◆ Excerpted data:
= = = = = = =
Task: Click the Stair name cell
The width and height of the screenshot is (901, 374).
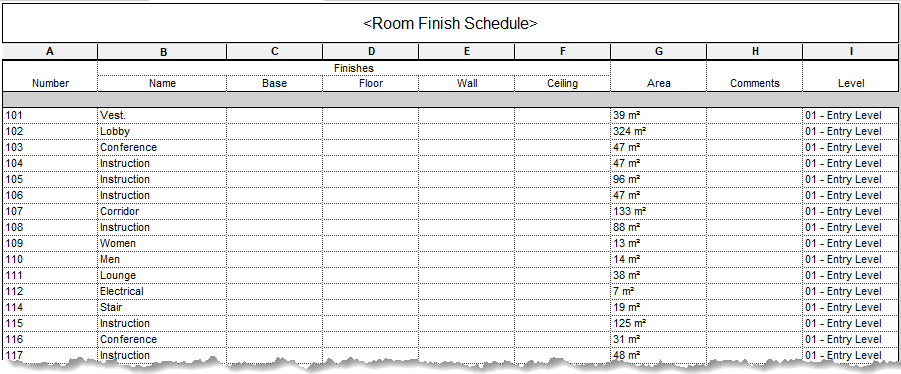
= = = = = = =
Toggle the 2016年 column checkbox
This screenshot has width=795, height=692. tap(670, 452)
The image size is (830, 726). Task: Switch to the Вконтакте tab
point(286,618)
= = = = = = =
◆ Description of the task: Copy out the range of lines above starting at the line with "Task: Click the Stair name cell" and ending at the line with "The width and", exactly and including both.

◆ Reply:
Task: Click the Stair name cell
The width and height of the screenshot is (901, 374).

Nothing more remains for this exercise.